-- RECORDS FOR PROCESSING follows --

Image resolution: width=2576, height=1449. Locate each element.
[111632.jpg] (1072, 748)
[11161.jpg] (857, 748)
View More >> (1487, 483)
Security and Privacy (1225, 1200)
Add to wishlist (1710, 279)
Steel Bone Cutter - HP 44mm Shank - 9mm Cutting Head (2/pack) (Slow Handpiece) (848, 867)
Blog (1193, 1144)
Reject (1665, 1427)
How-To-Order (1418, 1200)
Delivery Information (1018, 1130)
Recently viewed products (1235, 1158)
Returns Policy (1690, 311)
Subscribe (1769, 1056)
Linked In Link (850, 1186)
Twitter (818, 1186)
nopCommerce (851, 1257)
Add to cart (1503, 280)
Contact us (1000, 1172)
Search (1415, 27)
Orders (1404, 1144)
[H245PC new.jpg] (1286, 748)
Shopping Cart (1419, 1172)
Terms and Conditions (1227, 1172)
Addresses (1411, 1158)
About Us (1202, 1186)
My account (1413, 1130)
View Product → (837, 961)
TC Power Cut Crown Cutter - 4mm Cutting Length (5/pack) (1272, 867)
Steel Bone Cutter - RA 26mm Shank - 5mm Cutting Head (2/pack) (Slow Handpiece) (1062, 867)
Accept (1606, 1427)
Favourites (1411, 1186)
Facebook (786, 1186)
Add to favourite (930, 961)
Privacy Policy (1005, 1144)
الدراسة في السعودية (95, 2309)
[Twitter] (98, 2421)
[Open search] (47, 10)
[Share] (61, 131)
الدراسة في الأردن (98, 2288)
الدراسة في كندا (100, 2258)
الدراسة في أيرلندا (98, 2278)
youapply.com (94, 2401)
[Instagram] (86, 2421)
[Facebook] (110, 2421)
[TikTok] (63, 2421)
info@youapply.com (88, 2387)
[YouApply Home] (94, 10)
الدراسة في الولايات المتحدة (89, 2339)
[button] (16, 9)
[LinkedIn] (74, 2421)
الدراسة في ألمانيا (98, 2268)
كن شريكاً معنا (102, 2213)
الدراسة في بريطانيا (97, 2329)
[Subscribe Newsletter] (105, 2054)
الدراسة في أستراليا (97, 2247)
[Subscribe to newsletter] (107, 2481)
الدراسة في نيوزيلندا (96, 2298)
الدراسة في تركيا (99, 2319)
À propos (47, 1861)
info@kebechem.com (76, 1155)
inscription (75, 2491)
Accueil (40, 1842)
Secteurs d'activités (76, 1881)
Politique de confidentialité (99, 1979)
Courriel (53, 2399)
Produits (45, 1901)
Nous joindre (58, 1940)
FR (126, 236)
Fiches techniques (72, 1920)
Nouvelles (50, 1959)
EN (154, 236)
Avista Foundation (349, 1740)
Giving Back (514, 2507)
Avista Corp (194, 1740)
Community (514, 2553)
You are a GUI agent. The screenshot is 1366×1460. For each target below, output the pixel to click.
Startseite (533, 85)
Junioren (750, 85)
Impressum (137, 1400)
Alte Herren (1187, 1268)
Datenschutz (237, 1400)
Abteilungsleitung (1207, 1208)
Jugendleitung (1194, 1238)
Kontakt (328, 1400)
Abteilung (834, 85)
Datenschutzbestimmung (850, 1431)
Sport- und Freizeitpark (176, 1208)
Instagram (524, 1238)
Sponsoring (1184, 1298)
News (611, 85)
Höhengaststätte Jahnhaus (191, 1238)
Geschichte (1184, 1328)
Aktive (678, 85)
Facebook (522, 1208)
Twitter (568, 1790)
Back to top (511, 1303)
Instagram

-- RECORDS FOR PROCESSING concluded --

Output the lines above verbatim and in full.

Image resolution: width=2576, height=1449. Locate each element.
[111632.jpg] (1072, 748)
[11161.jpg] (857, 748)
View More >> (1487, 483)
Security and Privacy (1225, 1200)
Add to wishlist (1710, 279)
Steel Bone Cutter - HP 44mm Shank - 9mm Cutting Head (2/pack) (Slow Handpiece) (848, 867)
Blog (1193, 1144)
Reject (1665, 1427)
How-To-Order (1418, 1200)
Delivery Information (1018, 1130)
Recently viewed products (1235, 1158)
Returns Policy (1690, 311)
Subscribe (1769, 1056)
Linked In Link (850, 1186)
Twitter (818, 1186)
nopCommerce (851, 1257)
Add to cart (1503, 280)
Contact us (1000, 1172)
Search (1415, 27)
Orders (1404, 1144)
[H245PC new.jpg] (1286, 748)
Shopping Cart (1419, 1172)
Terms and Conditions (1227, 1172)
Addresses (1411, 1158)
About Us (1202, 1186)
My account (1413, 1130)
View Product → (837, 961)
TC Power Cut Crown Cutter - 4mm Cutting Length (5/pack) (1272, 867)
Steel Bone Cutter - RA 26mm Shank - 5mm Cutting Head (2/pack) (Slow Handpiece) (1062, 867)
Accept (1606, 1427)
Favourites (1411, 1186)
Facebook (786, 1186)
Add to favourite (930, 961)
Privacy Policy (1005, 1144)
الدراسة في السعودية (95, 2309)
[Twitter] (98, 2421)
[Open search] (47, 10)
[Share] (61, 131)
الدراسة في الأردن (98, 2288)
الدراسة في كندا (100, 2258)
الدراسة في أيرلندا (98, 2278)
youapply.com (94, 2401)
[Instagram] (86, 2421)
[Facebook] (110, 2421)
[TikTok] (63, 2421)
info@youapply.com (88, 2387)
[YouApply Home] (94, 10)
الدراسة في الولايات المتحدة (89, 2339)
[button] (16, 9)
[LinkedIn] (74, 2421)
الدراسة في ألمانيا (98, 2268)
كن شريكاً معنا (102, 2213)
الدراسة في بريطانيا (97, 2329)
[Subscribe Newsletter] (105, 2054)
الدراسة في أستراليا (97, 2247)
[Subscribe to newsletter] (107, 2481)
الدراسة في نيوزيلندا (96, 2298)
الدراسة في تركيا (99, 2319)
À propos (47, 1861)
info@kebechem.com (76, 1155)
inscription (75, 2491)
Accueil (40, 1842)
Secteurs d'activités (76, 1881)
Politique de confidentialité (99, 1979)
Courriel (53, 2399)
Produits (45, 1901)
Nous joindre (58, 1940)
FR (126, 236)
Fiches techniques (72, 1920)
Nouvelles (50, 1959)
EN (154, 236)
Avista Foundation (349, 1740)
Giving Back (514, 2507)
Avista Corp (194, 1740)
Community (514, 2553)
You are a GUI agent. The screenshot is 1366×1460. For each target below, output the pixel to click.
Startseite (533, 85)
Junioren (750, 85)
Impressum (137, 1400)
Alte Herren (1187, 1268)
Datenschutz (237, 1400)
Abteilungsleitung (1207, 1208)
Jugendleitung (1194, 1238)
Kontakt (328, 1400)
Abteilung (834, 85)
Datenschutzbestimmung (850, 1431)
Sport- und Freizeitpark (176, 1208)
Instagram (524, 1238)
Sponsoring (1184, 1298)
News (611, 85)
Höhengaststätte Jahnhaus (191, 1238)
Geschichte (1184, 1328)
Aktive (678, 85)
Facebook (522, 1208)
Twitter (568, 1790)
Back to top (511, 1303)
Instagram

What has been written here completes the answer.